Task data: Begin

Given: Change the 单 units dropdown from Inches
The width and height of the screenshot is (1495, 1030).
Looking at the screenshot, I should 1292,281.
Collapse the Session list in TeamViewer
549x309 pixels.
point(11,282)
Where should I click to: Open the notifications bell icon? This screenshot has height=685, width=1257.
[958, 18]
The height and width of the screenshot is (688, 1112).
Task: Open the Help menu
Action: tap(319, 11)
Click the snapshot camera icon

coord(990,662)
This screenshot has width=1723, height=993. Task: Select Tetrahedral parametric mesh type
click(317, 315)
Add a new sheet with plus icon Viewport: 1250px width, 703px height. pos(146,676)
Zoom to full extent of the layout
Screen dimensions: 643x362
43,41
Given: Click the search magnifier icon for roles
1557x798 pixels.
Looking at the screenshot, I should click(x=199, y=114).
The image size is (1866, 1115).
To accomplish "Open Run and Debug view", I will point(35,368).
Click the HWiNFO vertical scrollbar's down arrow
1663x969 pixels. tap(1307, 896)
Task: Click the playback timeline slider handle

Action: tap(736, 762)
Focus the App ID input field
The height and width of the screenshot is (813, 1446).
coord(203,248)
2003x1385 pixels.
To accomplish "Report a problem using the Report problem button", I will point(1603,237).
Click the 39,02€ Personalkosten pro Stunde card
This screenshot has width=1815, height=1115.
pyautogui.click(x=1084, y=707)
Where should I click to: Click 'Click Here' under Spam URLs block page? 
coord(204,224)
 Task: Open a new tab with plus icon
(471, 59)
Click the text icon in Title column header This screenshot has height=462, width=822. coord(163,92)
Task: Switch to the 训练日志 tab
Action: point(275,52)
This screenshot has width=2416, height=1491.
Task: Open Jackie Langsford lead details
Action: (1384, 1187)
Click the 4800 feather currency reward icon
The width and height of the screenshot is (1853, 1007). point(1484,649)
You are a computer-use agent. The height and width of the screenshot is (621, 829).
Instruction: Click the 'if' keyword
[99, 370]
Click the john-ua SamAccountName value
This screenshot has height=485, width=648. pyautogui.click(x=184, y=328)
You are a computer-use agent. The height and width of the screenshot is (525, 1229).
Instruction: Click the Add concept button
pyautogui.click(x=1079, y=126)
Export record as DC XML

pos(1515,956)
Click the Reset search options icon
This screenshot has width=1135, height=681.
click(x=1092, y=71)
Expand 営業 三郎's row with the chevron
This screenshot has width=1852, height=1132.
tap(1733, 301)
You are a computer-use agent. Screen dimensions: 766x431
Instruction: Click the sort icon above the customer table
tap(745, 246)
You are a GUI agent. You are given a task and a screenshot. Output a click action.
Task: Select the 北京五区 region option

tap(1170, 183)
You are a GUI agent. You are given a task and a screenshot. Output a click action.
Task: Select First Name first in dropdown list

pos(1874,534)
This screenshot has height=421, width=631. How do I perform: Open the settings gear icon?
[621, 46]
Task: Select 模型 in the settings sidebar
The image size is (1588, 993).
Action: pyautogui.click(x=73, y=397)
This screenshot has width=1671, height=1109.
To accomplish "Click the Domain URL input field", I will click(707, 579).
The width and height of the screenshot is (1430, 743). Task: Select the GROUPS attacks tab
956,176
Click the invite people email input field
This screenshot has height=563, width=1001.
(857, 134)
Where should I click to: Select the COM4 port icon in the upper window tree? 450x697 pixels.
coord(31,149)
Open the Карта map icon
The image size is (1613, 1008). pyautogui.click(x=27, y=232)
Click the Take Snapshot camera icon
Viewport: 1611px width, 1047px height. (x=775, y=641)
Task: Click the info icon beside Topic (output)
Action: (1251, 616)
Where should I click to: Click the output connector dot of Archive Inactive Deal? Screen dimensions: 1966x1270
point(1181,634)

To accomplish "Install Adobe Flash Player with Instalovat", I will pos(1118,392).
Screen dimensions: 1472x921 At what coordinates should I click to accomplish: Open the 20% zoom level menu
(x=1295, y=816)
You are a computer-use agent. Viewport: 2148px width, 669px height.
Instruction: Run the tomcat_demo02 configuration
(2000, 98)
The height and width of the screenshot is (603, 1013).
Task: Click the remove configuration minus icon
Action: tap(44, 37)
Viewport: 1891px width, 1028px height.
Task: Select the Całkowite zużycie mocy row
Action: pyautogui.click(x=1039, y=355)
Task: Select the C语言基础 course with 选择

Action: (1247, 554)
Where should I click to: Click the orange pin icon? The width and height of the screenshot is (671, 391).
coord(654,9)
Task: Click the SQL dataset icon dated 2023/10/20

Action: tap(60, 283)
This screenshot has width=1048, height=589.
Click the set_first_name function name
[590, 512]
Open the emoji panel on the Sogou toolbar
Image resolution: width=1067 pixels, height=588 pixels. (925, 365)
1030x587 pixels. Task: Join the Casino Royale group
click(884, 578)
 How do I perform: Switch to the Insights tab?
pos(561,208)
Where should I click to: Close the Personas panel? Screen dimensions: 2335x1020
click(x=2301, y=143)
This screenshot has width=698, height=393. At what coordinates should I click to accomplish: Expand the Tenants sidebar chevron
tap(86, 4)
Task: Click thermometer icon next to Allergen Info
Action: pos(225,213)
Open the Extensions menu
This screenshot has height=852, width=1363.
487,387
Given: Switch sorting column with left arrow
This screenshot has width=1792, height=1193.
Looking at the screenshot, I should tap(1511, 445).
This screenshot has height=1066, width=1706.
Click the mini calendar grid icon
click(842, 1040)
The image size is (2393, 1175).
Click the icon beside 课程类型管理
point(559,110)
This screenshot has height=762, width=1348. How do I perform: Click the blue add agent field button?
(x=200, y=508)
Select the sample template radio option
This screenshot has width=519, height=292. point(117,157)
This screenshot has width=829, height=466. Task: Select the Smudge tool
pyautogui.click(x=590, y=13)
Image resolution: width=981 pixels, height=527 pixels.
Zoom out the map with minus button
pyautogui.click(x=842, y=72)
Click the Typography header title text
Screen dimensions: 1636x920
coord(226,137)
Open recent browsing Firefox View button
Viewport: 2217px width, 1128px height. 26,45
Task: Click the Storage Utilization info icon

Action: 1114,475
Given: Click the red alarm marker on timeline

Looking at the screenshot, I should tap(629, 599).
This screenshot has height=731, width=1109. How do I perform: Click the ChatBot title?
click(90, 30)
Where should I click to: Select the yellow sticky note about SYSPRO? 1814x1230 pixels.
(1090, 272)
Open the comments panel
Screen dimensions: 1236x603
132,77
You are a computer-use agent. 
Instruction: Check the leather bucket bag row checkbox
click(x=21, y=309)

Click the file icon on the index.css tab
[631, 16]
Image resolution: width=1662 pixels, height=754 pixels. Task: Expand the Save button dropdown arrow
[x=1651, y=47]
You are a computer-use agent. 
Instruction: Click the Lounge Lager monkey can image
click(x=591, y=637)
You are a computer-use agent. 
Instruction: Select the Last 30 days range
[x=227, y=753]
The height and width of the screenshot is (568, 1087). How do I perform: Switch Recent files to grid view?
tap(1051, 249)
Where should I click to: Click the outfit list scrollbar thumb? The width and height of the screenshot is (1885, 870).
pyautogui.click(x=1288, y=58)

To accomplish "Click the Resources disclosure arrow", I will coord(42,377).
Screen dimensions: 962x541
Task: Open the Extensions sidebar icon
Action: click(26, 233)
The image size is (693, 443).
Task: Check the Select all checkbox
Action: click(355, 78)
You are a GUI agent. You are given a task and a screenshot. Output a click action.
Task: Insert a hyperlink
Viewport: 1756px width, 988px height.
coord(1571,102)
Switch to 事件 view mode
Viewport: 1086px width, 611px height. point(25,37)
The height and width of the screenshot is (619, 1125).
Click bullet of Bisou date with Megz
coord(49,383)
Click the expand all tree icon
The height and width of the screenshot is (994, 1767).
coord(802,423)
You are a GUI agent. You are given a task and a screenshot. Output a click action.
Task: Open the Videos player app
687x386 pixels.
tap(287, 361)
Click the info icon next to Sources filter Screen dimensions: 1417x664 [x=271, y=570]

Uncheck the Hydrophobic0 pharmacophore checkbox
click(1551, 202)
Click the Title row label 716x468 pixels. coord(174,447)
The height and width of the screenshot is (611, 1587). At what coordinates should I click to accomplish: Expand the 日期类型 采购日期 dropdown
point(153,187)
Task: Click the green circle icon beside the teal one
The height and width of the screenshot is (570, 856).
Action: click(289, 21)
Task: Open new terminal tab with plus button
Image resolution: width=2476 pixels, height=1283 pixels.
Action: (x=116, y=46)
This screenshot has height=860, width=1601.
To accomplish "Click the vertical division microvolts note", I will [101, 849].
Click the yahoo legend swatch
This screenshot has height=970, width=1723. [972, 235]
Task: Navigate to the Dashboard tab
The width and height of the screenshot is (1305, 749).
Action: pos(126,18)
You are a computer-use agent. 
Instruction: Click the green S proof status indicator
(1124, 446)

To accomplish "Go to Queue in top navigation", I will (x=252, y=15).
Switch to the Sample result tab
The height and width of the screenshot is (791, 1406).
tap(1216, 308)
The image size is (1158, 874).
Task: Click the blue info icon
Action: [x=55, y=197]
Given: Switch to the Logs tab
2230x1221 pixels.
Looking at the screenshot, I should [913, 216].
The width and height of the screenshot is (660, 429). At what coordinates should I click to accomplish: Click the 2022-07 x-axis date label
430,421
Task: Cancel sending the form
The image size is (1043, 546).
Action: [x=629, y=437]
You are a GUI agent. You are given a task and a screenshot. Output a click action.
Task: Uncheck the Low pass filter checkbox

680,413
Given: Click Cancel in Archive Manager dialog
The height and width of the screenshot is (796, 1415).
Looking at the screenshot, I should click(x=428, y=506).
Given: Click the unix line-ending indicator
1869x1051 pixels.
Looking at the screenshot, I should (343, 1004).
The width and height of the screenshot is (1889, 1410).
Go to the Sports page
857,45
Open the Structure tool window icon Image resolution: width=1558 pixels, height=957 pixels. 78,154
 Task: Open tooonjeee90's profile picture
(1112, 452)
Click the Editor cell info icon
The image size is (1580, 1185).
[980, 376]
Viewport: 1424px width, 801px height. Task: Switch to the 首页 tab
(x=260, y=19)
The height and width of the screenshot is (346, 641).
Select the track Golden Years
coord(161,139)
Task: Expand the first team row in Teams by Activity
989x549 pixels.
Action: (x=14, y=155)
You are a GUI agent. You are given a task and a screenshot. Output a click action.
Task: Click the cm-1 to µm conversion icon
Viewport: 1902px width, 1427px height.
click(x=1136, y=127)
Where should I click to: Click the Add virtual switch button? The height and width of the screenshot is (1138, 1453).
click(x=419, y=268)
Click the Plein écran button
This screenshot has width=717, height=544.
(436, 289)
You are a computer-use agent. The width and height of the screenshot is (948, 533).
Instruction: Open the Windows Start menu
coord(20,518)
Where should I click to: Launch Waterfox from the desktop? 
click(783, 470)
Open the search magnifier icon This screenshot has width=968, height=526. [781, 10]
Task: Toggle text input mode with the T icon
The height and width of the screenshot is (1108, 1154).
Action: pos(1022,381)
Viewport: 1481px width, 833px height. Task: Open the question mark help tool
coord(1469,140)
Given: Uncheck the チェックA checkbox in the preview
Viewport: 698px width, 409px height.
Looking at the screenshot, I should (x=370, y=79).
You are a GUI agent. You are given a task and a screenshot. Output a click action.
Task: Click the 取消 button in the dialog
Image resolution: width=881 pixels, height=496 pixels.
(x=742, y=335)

Task data: End

#### Assignment
Using the data above, reproduce exactly the lines from the line that contains "Switch to 事件 view mode" through the line that contains "Click the Title", including both.

#### Response to this exercise
Switch to 事件 view mode
Viewport: 1086px width, 611px height. point(25,37)
The height and width of the screenshot is (619, 1125).
Click bullet of Bisou date with Megz
coord(49,383)
Click the expand all tree icon
The height and width of the screenshot is (994, 1767).
coord(802,423)
You are a GUI agent. You are given a task and a screenshot. Output a click action.
Task: Open the Videos player app
687x386 pixels.
tap(287, 361)
Click the info icon next to Sources filter Screen dimensions: 1417x664 [x=271, y=570]

Uncheck the Hydrophobic0 pharmacophore checkbox
click(1551, 202)
Click the Title row label 716x468 pixels. coord(174,447)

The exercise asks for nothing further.